DATA PROVIDED |

····················

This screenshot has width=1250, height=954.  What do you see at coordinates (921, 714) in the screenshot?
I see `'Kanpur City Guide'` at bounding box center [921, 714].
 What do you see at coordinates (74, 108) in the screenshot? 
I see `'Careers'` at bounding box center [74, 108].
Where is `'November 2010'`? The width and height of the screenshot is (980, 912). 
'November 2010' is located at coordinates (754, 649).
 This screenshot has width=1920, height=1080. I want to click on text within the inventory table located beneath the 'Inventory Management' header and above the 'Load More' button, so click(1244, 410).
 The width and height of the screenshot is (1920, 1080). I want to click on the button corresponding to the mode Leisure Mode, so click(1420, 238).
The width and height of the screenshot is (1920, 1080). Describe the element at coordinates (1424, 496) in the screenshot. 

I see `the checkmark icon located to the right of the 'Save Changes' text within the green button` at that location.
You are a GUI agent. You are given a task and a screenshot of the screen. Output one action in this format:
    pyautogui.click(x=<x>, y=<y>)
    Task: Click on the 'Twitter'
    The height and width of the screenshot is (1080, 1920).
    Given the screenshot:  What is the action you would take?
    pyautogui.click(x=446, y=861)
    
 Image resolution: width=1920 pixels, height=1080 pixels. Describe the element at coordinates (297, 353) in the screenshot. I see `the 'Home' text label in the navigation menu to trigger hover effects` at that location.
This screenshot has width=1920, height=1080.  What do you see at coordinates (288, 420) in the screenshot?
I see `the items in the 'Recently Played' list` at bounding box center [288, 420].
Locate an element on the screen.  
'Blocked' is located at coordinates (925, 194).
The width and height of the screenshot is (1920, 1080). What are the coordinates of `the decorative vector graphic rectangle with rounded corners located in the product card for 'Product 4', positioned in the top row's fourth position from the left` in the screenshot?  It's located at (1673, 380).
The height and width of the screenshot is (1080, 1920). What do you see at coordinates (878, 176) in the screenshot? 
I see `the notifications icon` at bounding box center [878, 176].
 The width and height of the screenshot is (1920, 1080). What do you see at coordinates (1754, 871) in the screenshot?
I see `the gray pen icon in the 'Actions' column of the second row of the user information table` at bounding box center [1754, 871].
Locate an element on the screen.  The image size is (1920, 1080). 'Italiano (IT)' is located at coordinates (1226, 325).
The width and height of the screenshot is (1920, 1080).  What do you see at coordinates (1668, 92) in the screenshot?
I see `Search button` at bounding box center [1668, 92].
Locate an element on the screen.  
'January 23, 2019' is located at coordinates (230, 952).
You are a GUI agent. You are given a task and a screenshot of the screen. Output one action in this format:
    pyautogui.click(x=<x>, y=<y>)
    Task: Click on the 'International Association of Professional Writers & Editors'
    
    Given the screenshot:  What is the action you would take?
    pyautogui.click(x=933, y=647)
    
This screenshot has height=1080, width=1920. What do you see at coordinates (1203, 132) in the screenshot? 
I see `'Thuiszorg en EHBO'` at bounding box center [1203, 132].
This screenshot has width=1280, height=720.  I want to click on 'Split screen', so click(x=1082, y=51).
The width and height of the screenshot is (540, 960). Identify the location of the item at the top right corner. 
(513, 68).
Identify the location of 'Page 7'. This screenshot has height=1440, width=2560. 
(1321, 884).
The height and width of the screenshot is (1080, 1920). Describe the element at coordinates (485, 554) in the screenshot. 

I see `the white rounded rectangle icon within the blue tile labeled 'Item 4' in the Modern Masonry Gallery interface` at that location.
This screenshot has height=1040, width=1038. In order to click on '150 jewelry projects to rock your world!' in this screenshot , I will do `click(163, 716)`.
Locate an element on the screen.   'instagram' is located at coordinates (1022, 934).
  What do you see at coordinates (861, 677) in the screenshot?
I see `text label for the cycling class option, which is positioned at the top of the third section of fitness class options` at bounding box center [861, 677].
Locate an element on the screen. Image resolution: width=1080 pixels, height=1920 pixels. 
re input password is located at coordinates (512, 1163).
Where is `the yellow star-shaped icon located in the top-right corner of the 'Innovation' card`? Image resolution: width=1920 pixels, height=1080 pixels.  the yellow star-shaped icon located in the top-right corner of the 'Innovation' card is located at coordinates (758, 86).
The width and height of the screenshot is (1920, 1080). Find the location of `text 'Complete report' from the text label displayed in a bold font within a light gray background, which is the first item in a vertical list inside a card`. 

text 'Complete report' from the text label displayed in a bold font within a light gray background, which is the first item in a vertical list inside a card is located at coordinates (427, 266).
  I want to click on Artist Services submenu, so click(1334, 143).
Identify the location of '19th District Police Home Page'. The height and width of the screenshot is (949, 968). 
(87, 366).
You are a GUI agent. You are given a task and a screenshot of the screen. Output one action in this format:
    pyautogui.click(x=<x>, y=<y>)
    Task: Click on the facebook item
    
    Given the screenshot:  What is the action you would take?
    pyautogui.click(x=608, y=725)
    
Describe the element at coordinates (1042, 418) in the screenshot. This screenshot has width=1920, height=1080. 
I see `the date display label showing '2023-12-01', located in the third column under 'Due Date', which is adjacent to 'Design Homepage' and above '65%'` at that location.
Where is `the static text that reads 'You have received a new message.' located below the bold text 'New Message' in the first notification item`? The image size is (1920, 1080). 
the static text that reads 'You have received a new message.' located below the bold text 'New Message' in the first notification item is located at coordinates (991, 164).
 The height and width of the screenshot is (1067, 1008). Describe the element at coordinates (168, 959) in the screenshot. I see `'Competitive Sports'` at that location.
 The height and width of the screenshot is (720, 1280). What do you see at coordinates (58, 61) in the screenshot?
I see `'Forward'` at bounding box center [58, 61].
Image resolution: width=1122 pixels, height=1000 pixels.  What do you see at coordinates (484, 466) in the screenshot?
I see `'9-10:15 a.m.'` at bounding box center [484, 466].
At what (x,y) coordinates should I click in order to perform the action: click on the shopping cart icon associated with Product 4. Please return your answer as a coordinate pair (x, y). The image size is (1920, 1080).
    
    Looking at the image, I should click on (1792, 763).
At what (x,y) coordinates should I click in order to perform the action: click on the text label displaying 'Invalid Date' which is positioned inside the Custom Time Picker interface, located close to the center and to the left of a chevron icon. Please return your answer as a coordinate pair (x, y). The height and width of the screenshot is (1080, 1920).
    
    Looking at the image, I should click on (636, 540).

····················

WRITTEN REQUEST | Transcribe the lines word for word, beginning at the line that contains "The height and width of the screenshot is (1080, 1920). Describe" and stopping after the line that contains "This screenshot has height=1040, width=1038.".

REPLY TO THE TASK |
The height and width of the screenshot is (1080, 1920). Describe the element at coordinates (485, 554) in the screenshot. 

I see `the white rounded rectangle icon within the blue tile labeled 'Item 4' in the Modern Masonry Gallery interface` at that location.
This screenshot has height=1040, width=1038. In order to click on '150 jewelry projects to rock your world!' in this screenshot , I will do `click(163, 716)`.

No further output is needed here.